### Work to be completed
Continue the review of Twitter's official Android app, starting after its last sentence.

Analysis: Twitter arrives on Android phones and winningly delivers the goods.

A couple of weeks ago, when Twitter announced that it would soon release an official Twitter app for Android phones, I fantasized that the company was going to port Loren Brichter’s miraculous Tweetie Twitter for iPhone to Android. It didn’t. But it’s done something pretty pleasing on its own terms: It’s released a really nice original (and fre) Twitter app for Android. For now, it’s replacing the very-respectable-but-not-spectacular Seesmic as my Android Twitter client of choice.

The best thing about Twitter for Android is the user interface. It’s arguably a little on the twee side: the Twitter bird is everywhere, there are animated clouds, and trending topics joggle up and down. But overall, it looks really attractive, it’s nicely intuitive, and everything’s legible — virtues which are never a given on the Android platform. (Twidroid Pro and TweetCaster are powerful Twitter clients for Android, but they make my eyeballs hurt.)

### Record set
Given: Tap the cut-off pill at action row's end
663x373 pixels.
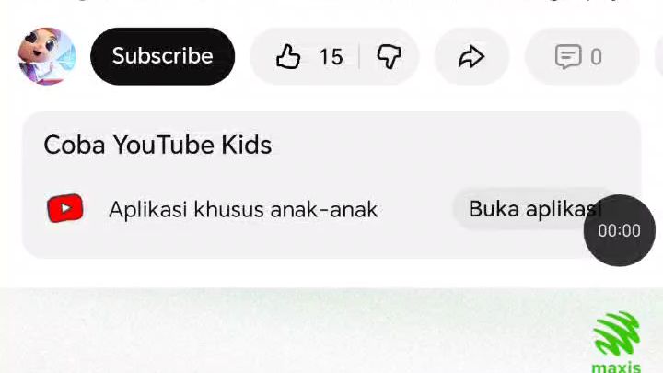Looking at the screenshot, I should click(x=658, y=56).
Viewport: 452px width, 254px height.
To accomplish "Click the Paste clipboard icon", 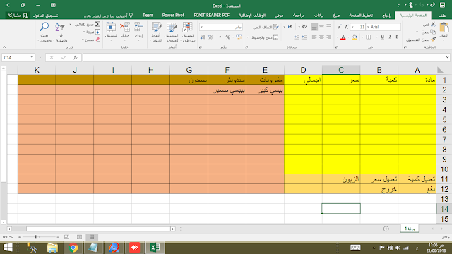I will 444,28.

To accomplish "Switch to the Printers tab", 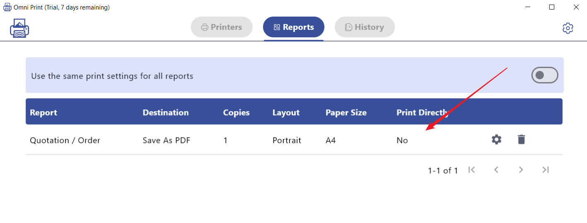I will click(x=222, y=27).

### Final result
Twitter for Android’s most interesting feature is its contact syncing: You can meld your Twitterfriends with your Android contact list, merging photos and other information and putting links to tweets in Android’s contact list. (The program lets you choose between bringing all the people you’re following on Twitter into the Android contact list, or just syncing the people who are already there.) The client also supports geolocation and lists, has a widget, and is generally pretty full-featured with one notable exception: It doesn’t support multiple accounts.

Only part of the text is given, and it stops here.